System Data and OmniDiskSweeper

Recently when checking my Mac’s storage usage, I noticed that the System Data category had ballooned to over 250GBs. Even with 1TB of storage, this seemed excessive and I wanted to get the the bottom of what was taking up so much space.

After some research online, I learned that I had many prior versions of Xcode simulators sitting around that were no longer available to be used. These were easily pruned, and doing so freed up a dozen or so gigabytes of space, but not nearly enough to make much of a difference in the reported amount of of disk space belonging to System Data.

Next, I took a look at local Time Machine snapshots. I didn’t really want to mess with these, but I did find that deleting some large and no longer needed files that were sitting on my drive also helped reduce the size of these snapshots. Nevertheless, I still had over 200GB devoted to System Data.

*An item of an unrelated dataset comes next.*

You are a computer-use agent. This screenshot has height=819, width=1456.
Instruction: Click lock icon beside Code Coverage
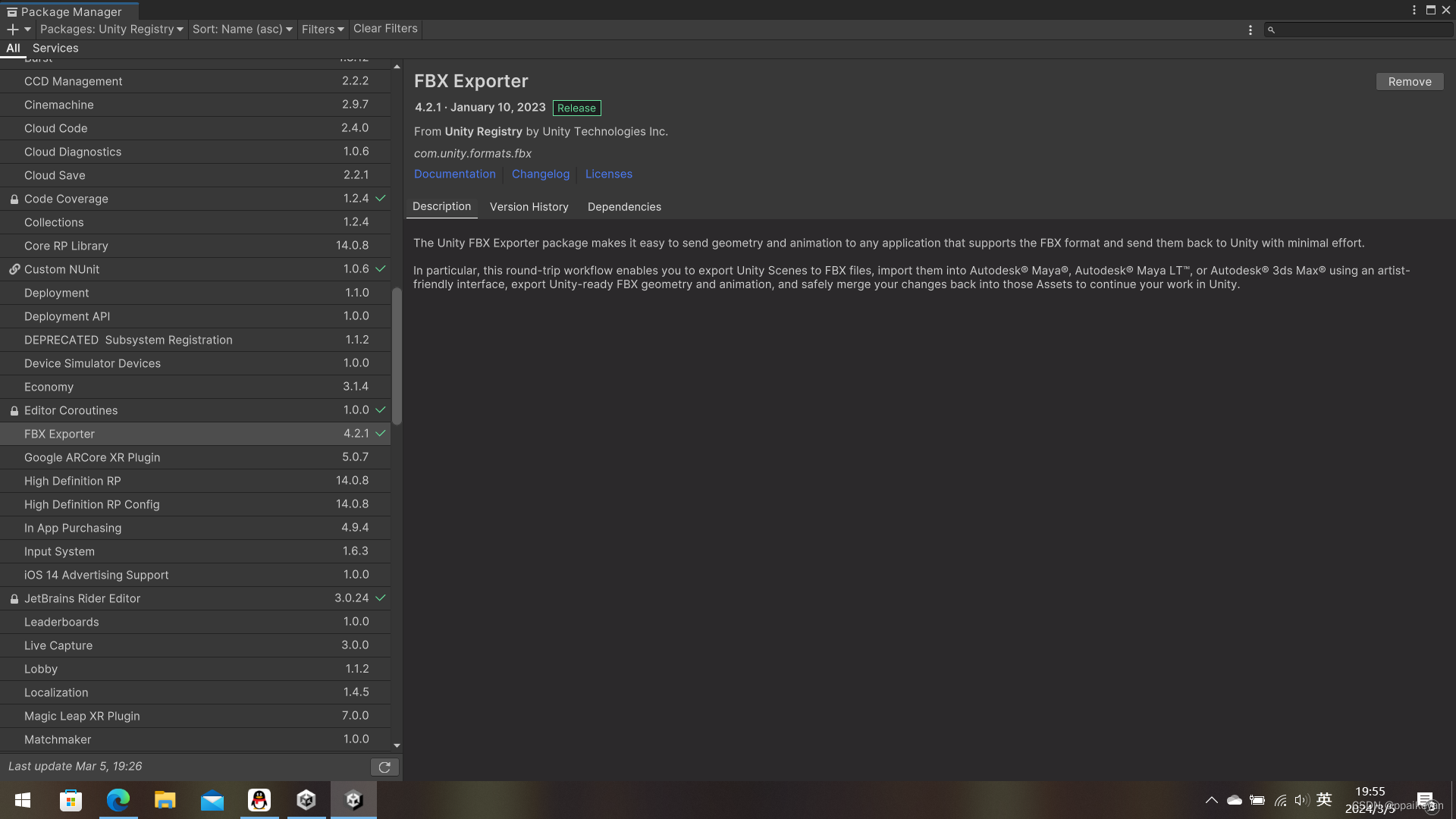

I continued by looking through my ~/Library folder and its many subdirectories, convinced that the reason for the bloat must be found there, but the numbers just weren’t adding up. Finally, I tried installing OmniDiskSweeper after seeing it recommended a few times during my online searches. I ran it and within a few minutes it had indexed all of my directories and organized them more or less by size.

At first I wasn’t sure what to do with this information, because I still didn’t know what was safe to delete. But soon I saw something that I hadn’t before—OmniDiskSweeper was showing a hidden com.apple.podcasts directory within my ~/Library folder. That directory in turn had a tmp folder with many snippets of previously-streamed podcast episodes. Over 100GB worth of snippets, in fact.

I know enough about stream buffering to know that generally speaking, the way it works is that small 15 second or so pieces of a larger stream are downloaded ahead of time. The snippets I found were undoubtably of this nature, which is why they were found in such an obscure location. What still isn’t clear to me, however, is why over a year's worth of these segments were kept on my disk well after the episodes they belonged to had been listened to, deleted from the podcasts app, and otherwise forgotten.

I deleted all 100GB of these old podcast snippets and restarted my Mac. I’m happy to report that after doing so, I'm now consistently only seeing ~90GB devoted to System Data. That still feels like more than necessary, but it’s a major improvement.